■ Your objective ■
Every entry below must be copied exactly, with nothing left out.

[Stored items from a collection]
'''

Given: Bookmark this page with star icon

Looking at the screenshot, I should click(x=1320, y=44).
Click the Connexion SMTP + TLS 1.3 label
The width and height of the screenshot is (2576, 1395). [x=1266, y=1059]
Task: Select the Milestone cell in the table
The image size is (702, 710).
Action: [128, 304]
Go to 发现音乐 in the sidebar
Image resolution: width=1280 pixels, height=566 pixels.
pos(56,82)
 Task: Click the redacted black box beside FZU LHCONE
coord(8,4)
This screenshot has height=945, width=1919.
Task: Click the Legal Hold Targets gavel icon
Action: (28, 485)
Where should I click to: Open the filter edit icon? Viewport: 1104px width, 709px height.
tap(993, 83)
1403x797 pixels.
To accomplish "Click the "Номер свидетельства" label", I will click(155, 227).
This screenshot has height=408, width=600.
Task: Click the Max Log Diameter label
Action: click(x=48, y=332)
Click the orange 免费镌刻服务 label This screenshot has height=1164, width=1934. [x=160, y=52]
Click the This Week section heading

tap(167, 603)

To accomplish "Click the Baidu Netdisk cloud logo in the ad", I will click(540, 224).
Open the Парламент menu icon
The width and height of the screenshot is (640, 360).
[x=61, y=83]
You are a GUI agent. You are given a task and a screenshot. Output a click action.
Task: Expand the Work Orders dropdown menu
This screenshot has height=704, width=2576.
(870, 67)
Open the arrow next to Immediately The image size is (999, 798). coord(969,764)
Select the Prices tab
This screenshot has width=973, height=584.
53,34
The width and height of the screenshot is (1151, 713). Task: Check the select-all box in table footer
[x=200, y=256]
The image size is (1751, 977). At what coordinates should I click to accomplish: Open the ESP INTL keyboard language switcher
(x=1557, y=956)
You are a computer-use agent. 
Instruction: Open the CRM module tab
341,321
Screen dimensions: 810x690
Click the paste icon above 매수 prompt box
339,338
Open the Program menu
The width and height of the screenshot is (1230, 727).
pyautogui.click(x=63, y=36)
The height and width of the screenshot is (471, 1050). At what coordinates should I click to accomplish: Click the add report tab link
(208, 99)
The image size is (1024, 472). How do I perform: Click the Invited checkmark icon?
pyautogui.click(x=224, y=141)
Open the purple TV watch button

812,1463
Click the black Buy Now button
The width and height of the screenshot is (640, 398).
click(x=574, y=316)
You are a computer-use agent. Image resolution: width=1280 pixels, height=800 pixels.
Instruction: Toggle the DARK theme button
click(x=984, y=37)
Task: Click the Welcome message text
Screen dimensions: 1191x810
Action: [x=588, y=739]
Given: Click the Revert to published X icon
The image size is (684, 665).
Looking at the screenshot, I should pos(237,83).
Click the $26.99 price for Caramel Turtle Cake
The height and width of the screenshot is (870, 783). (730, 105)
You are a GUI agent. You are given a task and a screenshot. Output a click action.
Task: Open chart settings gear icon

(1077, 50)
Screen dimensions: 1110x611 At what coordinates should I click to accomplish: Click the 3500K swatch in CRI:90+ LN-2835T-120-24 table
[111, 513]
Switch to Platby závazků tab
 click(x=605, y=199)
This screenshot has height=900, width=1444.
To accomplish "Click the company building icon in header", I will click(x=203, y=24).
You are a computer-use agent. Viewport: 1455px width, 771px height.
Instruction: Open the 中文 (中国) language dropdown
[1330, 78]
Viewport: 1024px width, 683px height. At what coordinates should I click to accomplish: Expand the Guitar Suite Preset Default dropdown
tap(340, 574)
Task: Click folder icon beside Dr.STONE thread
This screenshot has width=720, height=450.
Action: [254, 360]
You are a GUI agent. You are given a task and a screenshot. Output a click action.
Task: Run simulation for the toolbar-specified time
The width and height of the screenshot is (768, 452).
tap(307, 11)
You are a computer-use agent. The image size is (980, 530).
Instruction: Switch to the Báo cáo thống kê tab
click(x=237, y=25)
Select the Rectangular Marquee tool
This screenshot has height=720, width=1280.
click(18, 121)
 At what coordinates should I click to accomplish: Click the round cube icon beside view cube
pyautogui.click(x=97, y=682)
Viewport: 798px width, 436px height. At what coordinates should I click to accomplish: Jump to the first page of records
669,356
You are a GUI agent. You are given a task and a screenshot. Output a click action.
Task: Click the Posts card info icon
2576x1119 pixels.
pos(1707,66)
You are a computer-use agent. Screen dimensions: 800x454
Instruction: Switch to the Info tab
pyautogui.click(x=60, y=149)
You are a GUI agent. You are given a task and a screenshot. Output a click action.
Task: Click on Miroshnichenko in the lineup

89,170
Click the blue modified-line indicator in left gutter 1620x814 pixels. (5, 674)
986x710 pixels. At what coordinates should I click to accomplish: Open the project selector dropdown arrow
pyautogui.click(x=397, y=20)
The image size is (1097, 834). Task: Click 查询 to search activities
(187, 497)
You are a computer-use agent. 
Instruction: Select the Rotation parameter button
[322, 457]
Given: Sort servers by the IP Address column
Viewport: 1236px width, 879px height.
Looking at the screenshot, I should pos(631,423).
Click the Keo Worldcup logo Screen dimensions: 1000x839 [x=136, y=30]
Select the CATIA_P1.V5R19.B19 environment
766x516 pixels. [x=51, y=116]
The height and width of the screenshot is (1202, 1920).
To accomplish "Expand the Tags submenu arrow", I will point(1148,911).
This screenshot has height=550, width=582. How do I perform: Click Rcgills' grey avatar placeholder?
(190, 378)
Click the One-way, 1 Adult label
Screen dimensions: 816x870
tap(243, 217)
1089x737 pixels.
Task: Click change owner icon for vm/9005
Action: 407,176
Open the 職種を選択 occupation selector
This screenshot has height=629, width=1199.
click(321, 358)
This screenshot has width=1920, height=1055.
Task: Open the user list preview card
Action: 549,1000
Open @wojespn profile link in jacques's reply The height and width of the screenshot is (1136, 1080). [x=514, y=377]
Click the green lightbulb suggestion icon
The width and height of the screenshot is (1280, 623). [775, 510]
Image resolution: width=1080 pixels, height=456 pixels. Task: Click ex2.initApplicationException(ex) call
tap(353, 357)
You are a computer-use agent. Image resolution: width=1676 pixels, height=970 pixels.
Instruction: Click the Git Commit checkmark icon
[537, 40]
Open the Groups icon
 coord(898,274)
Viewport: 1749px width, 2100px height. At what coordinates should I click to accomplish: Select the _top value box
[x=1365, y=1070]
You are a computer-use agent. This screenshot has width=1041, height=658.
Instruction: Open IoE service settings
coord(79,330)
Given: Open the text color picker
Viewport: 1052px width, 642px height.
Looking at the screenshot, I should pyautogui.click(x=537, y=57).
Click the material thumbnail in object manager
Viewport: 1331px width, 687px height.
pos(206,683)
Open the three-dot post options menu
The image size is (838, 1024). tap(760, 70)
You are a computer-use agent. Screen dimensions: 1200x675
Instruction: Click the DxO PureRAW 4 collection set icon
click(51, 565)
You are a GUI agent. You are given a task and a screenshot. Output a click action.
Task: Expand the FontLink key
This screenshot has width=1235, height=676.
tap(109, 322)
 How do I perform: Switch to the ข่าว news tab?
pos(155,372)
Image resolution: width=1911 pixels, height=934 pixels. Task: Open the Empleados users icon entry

'''

■ Exercise solution ■
Given: Bookmark this page with star icon

Looking at the screenshot, I should click(x=1320, y=44).
Click the Connexion SMTP + TLS 1.3 label
The width and height of the screenshot is (2576, 1395). [x=1266, y=1059]
Task: Select the Milestone cell in the table
The image size is (702, 710).
Action: [128, 304]
Go to 发现音乐 in the sidebar
Image resolution: width=1280 pixels, height=566 pixels.
pos(56,82)
 Task: Click the redacted black box beside FZU LHCONE
coord(8,4)
This screenshot has height=945, width=1919.
Task: Click the Legal Hold Targets gavel icon
Action: (28, 485)
Where should I click to: Open the filter edit icon? Viewport: 1104px width, 709px height.
tap(993, 83)
1403x797 pixels.
To accomplish "Click the "Номер свидетельства" label", I will click(155, 227).
This screenshot has height=408, width=600.
Task: Click the Max Log Diameter label
Action: click(x=48, y=332)
Click the orange 免费镌刻服务 label This screenshot has height=1164, width=1934. [x=160, y=52]
Click the This Week section heading

tap(167, 603)

To accomplish "Click the Baidu Netdisk cloud logo in the ad", I will click(540, 224).
Open the Парламент menu icon
The width and height of the screenshot is (640, 360).
[x=61, y=83]
You are a GUI agent. You are given a task and a screenshot. Output a click action.
Task: Expand the Work Orders dropdown menu
This screenshot has height=704, width=2576.
(870, 67)
Open the arrow next to Immediately The image size is (999, 798). coord(969,764)
Select the Prices tab
This screenshot has width=973, height=584.
53,34
The width and height of the screenshot is (1151, 713). Task: Check the select-all box in table footer
[x=200, y=256]
The image size is (1751, 977). At what coordinates should I click to accomplish: Open the ESP INTL keyboard language switcher
(x=1557, y=956)
You are a computer-use agent. 
Instruction: Open the CRM module tab
341,321
Screen dimensions: 810x690
Click the paste icon above 매수 prompt box
339,338
Open the Program menu
The width and height of the screenshot is (1230, 727).
pyautogui.click(x=63, y=36)
The height and width of the screenshot is (471, 1050). At what coordinates should I click to accomplish: Click the add report tab link
(208, 99)
The image size is (1024, 472). How do I perform: Click the Invited checkmark icon?
pyautogui.click(x=224, y=141)
Open the purple TV watch button

812,1463
Click the black Buy Now button
The width and height of the screenshot is (640, 398).
click(x=574, y=316)
You are a computer-use agent. Image resolution: width=1280 pixels, height=800 pixels.
Instruction: Toggle the DARK theme button
click(x=984, y=37)
Task: Click the Welcome message text
Screen dimensions: 1191x810
Action: [x=588, y=739]
Given: Click the Revert to published X icon
The image size is (684, 665).
Looking at the screenshot, I should pos(237,83).
Click the $26.99 price for Caramel Turtle Cake
The height and width of the screenshot is (870, 783). (730, 105)
You are a GUI agent. You are given a task and a screenshot. Output a click action.
Task: Open chart settings gear icon

(1077, 50)
Screen dimensions: 1110x611 At what coordinates should I click to accomplish: Click the 3500K swatch in CRI:90+ LN-2835T-120-24 table
[111, 513]
Switch to Platby závazků tab
 click(x=605, y=199)
This screenshot has height=900, width=1444.
To accomplish "Click the company building icon in header", I will click(x=203, y=24).
You are a computer-use agent. Viewport: 1455px width, 771px height.
Instruction: Open the 中文 (中国) language dropdown
[1330, 78]
Viewport: 1024px width, 683px height. At what coordinates should I click to accomplish: Expand the Guitar Suite Preset Default dropdown
tap(340, 574)
Task: Click folder icon beside Dr.STONE thread
This screenshot has width=720, height=450.
Action: [254, 360]
You are a GUI agent. You are given a task and a screenshot. Output a click action.
Task: Run simulation for the toolbar-specified time
The width and height of the screenshot is (768, 452).
tap(307, 11)
You are a computer-use agent. The image size is (980, 530).
Instruction: Switch to the Báo cáo thống kê tab
click(x=237, y=25)
Select the Rectangular Marquee tool
This screenshot has height=720, width=1280.
click(18, 121)
 At what coordinates should I click to accomplish: Click the round cube icon beside view cube
pyautogui.click(x=97, y=682)
Viewport: 798px width, 436px height. At what coordinates should I click to accomplish: Jump to the first page of records
669,356
You are a GUI agent. You are given a task and a screenshot. Output a click action.
Task: Click the Posts card info icon
2576x1119 pixels.
pos(1707,66)
You are a computer-use agent. Screen dimensions: 800x454
Instruction: Switch to the Info tab
pyautogui.click(x=60, y=149)
You are a GUI agent. You are given a task and a screenshot. Output a click action.
Task: Click on Miroshnichenko in the lineup

89,170
Click the blue modified-line indicator in left gutter 1620x814 pixels. (5, 674)
986x710 pixels. At what coordinates should I click to accomplish: Open the project selector dropdown arrow
pyautogui.click(x=397, y=20)
The image size is (1097, 834). Task: Click 查询 to search activities
(187, 497)
You are a computer-use agent. 
Instruction: Select the Rotation parameter button
[322, 457]
Given: Sort servers by the IP Address column
Viewport: 1236px width, 879px height.
Looking at the screenshot, I should pos(631,423).
Click the Keo Worldcup logo Screen dimensions: 1000x839 [x=136, y=30]
Select the CATIA_P1.V5R19.B19 environment
766x516 pixels. [x=51, y=116]
The height and width of the screenshot is (1202, 1920).
To accomplish "Expand the Tags submenu arrow", I will point(1148,911).
This screenshot has height=550, width=582. How do I perform: Click Rcgills' grey avatar placeholder?
(190, 378)
Click the One-way, 1 Adult label
Screen dimensions: 816x870
tap(243, 217)
1089x737 pixels.
Task: Click change owner icon for vm/9005
Action: 407,176
Open the 職種を選択 occupation selector
This screenshot has height=629, width=1199.
click(321, 358)
This screenshot has width=1920, height=1055.
Task: Open the user list preview card
Action: 549,1000
Open @wojespn profile link in jacques's reply The height and width of the screenshot is (1136, 1080). [x=514, y=377]
Click the green lightbulb suggestion icon
The width and height of the screenshot is (1280, 623). [775, 510]
Image resolution: width=1080 pixels, height=456 pixels. Task: Click ex2.initApplicationException(ex) call
tap(353, 357)
You are a computer-use agent. Image resolution: width=1676 pixels, height=970 pixels.
Instruction: Click the Git Commit checkmark icon
[537, 40]
Open the Groups icon
 coord(898,274)
Viewport: 1749px width, 2100px height. At what coordinates should I click to accomplish: Select the _top value box
[x=1365, y=1070]
You are a computer-use agent. This screenshot has width=1041, height=658.
Instruction: Open IoE service settings
coord(79,330)
Given: Open the text color picker
Viewport: 1052px width, 642px height.
Looking at the screenshot, I should pyautogui.click(x=537, y=57).
Click the material thumbnail in object manager
Viewport: 1331px width, 687px height.
pos(206,683)
Open the three-dot post options menu
The image size is (838, 1024). tap(760, 70)
You are a computer-use agent. Screen dimensions: 1200x675
Instruction: Click the DxO PureRAW 4 collection set icon
click(51, 565)
You are a GUI agent. You are given a task and a screenshot. Output a click action.
Task: Expand the FontLink key
This screenshot has width=1235, height=676.
tap(109, 322)
 How do I perform: Switch to the ข่าว news tab?
pos(155,372)
Image resolution: width=1911 pixels, height=934 pixels. Task: Open the Empleados users icon entry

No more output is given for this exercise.